A more concrete example of these level displays using dots corresponding to input data is as shown in FIG. Note that, in reality, levels are displayed sequentially in chronological order on the same rectangular screen. As a result, the display level is easily noticeable and there is no flickering.

In the above embodiment, one channel was explained, but of course multiple channels may be used.

Effects of the Invention According to the present invention described above, even if the display interval is shortened, since the time required to capture the displayed data is long, the display level is stable and easy to see.
Therefore, even high-speed input fluctuations can be easily read.

[Brief explanation of the drawing]

FIG. 1 is a block diagram showing a level display device of the present invention. FIG. 2 is a block diagram showing a level display device according to one embodiment of the present invention. 3 and 4 are flowcharts of the level display processing program adopted in the level display device according to the same embodiment, and FIG. 5 is the input variable B in the same program.
FIG. 3 is a diagram illustrating an example of setting the level display position for . FIG. 6 is a diagram illustrating the operation process of the level display device according to the same embodiment.
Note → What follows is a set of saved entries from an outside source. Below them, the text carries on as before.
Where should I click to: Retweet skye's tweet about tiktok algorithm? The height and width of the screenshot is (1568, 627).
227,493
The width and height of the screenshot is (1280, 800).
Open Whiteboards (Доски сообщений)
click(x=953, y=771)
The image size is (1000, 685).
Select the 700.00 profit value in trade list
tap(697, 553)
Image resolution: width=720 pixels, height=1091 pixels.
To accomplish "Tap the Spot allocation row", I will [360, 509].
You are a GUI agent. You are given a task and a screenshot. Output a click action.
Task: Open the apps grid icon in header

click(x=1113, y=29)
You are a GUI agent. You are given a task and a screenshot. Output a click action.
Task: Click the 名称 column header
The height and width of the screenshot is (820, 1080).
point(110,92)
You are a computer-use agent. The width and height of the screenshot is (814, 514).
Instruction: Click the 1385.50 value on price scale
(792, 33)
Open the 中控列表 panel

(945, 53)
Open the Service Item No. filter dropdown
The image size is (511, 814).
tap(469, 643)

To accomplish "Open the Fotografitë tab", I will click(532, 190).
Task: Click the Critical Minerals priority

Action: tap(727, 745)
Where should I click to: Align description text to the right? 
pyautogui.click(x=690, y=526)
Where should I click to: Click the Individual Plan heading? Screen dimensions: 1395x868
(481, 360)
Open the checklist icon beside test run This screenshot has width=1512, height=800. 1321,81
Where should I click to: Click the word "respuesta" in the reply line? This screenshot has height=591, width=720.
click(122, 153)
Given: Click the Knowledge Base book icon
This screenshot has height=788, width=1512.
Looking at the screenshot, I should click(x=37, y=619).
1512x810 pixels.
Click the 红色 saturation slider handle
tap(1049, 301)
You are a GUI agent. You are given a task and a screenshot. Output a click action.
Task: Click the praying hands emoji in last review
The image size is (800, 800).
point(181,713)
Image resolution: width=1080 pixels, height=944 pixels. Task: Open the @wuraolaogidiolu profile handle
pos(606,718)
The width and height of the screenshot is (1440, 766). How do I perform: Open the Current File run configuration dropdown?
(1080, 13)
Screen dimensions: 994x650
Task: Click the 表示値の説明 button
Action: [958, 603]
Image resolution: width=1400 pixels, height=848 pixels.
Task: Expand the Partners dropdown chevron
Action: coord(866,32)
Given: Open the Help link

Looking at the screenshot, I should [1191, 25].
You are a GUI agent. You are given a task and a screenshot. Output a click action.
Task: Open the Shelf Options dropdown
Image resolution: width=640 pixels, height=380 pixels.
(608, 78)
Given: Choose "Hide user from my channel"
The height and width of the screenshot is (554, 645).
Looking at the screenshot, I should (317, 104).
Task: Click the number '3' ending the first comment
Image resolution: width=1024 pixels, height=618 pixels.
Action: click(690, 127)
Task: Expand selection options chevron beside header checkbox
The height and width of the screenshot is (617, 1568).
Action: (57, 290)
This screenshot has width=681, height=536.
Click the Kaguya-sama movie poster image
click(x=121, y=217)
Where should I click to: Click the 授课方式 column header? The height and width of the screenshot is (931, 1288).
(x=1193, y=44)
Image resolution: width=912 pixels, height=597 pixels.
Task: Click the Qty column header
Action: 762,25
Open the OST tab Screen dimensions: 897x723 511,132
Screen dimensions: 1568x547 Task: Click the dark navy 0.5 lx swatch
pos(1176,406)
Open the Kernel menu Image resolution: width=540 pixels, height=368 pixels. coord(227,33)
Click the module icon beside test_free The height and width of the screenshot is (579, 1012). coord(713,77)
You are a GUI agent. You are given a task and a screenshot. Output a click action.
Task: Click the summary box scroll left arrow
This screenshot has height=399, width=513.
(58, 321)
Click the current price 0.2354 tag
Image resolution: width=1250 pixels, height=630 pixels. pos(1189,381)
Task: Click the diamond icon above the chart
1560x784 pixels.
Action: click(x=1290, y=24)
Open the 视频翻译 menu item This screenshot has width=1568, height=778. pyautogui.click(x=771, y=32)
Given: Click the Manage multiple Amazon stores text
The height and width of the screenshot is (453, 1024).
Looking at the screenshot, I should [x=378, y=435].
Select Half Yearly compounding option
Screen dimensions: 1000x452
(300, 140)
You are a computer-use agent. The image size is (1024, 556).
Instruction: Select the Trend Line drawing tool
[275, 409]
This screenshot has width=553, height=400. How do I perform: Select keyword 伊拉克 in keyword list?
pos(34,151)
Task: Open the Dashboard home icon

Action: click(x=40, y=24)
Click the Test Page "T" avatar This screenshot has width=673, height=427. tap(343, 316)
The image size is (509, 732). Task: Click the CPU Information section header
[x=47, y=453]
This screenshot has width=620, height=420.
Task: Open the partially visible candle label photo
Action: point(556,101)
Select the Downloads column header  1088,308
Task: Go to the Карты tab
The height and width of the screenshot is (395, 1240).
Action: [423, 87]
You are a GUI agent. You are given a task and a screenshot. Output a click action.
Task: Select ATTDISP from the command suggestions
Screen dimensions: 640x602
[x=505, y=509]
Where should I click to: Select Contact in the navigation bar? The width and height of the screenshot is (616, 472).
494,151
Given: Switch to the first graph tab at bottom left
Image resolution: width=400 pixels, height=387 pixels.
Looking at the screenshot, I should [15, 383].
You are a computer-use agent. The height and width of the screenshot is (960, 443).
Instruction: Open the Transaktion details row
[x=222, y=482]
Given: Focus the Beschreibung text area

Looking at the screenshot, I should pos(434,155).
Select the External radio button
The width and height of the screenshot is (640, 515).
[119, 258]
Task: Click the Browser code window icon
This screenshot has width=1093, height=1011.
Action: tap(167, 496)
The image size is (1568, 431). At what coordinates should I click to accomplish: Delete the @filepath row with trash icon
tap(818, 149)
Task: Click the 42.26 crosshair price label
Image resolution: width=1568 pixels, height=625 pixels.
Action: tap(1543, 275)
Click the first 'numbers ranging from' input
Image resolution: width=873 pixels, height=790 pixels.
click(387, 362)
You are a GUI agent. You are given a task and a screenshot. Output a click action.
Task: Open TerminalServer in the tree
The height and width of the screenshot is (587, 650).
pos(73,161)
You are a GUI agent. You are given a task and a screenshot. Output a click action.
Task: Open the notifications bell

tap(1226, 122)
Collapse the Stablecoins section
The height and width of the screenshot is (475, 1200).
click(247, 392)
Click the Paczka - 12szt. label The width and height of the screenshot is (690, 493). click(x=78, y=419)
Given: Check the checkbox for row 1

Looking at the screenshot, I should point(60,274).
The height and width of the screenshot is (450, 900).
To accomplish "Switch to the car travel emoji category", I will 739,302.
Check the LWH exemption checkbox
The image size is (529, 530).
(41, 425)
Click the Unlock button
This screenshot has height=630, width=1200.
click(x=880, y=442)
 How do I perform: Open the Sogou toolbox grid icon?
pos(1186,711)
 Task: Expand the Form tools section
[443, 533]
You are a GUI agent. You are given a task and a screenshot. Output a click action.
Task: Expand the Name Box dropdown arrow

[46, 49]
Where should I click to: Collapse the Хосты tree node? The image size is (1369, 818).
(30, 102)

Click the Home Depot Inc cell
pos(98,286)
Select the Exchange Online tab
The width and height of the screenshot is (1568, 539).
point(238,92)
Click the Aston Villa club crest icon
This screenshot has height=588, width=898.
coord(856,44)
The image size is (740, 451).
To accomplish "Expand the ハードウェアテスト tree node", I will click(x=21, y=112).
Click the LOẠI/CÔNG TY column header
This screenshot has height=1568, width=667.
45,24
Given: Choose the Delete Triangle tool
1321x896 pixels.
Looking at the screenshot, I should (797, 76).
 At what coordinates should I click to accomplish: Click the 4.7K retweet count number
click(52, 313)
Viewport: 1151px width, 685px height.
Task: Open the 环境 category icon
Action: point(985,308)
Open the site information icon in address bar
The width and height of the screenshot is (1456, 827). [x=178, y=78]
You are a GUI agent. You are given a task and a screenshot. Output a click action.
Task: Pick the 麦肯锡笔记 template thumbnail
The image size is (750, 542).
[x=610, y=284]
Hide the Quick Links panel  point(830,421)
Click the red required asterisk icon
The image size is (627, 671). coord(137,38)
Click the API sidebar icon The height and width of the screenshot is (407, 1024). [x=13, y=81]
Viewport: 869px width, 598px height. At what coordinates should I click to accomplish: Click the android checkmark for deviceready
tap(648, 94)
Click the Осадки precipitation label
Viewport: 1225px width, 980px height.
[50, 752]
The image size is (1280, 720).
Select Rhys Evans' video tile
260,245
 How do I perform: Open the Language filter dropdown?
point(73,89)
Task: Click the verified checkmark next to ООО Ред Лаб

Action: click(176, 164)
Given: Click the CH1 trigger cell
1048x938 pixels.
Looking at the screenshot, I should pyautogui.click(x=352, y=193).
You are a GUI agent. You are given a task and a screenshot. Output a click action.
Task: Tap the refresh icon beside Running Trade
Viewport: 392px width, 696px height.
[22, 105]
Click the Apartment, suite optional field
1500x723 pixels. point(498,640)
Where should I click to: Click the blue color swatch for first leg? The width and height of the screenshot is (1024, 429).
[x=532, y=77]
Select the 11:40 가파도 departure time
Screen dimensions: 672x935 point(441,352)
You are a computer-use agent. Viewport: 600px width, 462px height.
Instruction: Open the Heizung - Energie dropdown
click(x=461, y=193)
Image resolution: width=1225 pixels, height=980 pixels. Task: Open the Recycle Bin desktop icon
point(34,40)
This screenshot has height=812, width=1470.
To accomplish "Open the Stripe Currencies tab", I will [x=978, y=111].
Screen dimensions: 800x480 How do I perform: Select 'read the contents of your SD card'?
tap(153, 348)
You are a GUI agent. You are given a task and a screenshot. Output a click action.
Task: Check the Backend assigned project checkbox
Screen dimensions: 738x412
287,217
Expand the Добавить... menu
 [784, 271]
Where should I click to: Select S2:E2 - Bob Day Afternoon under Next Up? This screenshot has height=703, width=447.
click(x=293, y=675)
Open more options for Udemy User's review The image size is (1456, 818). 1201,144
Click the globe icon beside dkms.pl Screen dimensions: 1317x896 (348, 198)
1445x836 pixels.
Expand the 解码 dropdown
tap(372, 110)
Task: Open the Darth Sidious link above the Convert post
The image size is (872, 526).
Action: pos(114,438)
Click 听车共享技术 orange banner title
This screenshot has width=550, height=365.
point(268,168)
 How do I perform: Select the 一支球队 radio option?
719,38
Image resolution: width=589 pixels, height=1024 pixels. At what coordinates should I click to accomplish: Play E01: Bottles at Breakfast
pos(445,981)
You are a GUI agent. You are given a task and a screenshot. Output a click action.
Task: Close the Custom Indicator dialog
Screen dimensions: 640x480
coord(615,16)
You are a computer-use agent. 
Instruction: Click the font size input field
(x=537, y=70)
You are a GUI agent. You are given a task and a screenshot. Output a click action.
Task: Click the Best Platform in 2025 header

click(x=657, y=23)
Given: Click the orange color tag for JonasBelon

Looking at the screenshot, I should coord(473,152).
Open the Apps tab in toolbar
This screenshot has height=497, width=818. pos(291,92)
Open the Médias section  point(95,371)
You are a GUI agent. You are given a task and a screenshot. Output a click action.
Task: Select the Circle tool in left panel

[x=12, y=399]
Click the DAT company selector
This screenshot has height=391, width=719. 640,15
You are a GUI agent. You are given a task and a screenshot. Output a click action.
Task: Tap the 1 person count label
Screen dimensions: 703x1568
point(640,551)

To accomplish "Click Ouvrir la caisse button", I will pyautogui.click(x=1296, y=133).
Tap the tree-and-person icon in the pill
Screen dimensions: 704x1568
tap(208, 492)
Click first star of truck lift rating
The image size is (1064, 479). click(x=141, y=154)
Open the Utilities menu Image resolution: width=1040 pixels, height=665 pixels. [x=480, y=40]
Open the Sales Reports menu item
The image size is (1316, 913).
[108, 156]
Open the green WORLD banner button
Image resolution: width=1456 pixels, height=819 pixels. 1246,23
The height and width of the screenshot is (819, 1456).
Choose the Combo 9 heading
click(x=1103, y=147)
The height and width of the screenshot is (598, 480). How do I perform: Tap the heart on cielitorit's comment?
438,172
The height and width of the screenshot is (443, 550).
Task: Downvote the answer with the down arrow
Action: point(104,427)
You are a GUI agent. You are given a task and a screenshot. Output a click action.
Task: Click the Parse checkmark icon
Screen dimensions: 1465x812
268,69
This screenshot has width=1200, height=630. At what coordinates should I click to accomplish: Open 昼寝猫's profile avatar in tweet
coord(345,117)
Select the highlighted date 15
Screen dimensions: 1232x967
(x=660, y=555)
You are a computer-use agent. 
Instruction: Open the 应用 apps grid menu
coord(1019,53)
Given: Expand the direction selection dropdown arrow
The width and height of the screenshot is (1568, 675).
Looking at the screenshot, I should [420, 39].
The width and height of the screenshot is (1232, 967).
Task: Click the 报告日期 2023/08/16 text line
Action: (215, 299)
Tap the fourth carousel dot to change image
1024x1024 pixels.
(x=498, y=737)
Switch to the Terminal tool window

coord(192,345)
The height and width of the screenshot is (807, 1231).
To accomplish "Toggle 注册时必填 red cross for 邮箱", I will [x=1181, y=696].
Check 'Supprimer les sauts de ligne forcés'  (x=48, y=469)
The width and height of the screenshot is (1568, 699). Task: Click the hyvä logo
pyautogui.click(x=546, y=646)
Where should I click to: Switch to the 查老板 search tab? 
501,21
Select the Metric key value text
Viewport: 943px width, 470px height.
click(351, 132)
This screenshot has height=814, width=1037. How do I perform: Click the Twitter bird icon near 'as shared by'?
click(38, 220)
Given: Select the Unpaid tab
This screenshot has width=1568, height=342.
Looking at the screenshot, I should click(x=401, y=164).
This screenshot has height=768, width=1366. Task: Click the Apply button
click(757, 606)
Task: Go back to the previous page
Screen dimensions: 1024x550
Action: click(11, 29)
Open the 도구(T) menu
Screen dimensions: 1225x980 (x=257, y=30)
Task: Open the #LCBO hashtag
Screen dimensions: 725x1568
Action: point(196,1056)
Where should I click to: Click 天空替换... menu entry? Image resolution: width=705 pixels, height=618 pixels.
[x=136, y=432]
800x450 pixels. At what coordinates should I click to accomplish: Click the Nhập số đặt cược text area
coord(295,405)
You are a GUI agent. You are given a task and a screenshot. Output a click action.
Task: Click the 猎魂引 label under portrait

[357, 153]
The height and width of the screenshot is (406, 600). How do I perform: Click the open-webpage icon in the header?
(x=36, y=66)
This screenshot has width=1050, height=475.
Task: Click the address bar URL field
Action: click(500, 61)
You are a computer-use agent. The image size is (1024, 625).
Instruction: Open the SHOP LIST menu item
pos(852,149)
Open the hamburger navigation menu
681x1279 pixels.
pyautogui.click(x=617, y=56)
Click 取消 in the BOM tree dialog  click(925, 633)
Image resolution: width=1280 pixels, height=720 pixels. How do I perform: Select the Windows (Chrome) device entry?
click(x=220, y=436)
FIG. 7 is a diagram illustrating an example of setting the level display position regarding the display variable D in the same program, and FIG. 8 is a diagram illustrating an example of the level display. FIG. 9 is a diagram illustrating an example of level display of the level display device according to the same embodiment. FIG. 10 is a diagram for explaining the operation process of a conventional level display device, and FIG. 11 is a diagram for explaining an example of the level display. 10... Input channel, 12... A-D converter, 14... Device equipped with CPU, 16... Display device, 30... Display data creation means, 32...
Display group creation means, 34... Simultaneous display group determination means.

Claims (1)

[Claims] 1. An A-D converter that converts input data provided in an input channel from analog data to digital data, a display data creation means that creates display data from the input data, and a display that sets these display data. Display group creation means that groups by interval, and display data included in multiple set display groups at the same time, determines the groups to be displayed simultaneously by going back in time from the latest display group. 1. A level display device comprising simultaneous display group determining means and a display device for displaying display data included in the simultaneous display groups in levels.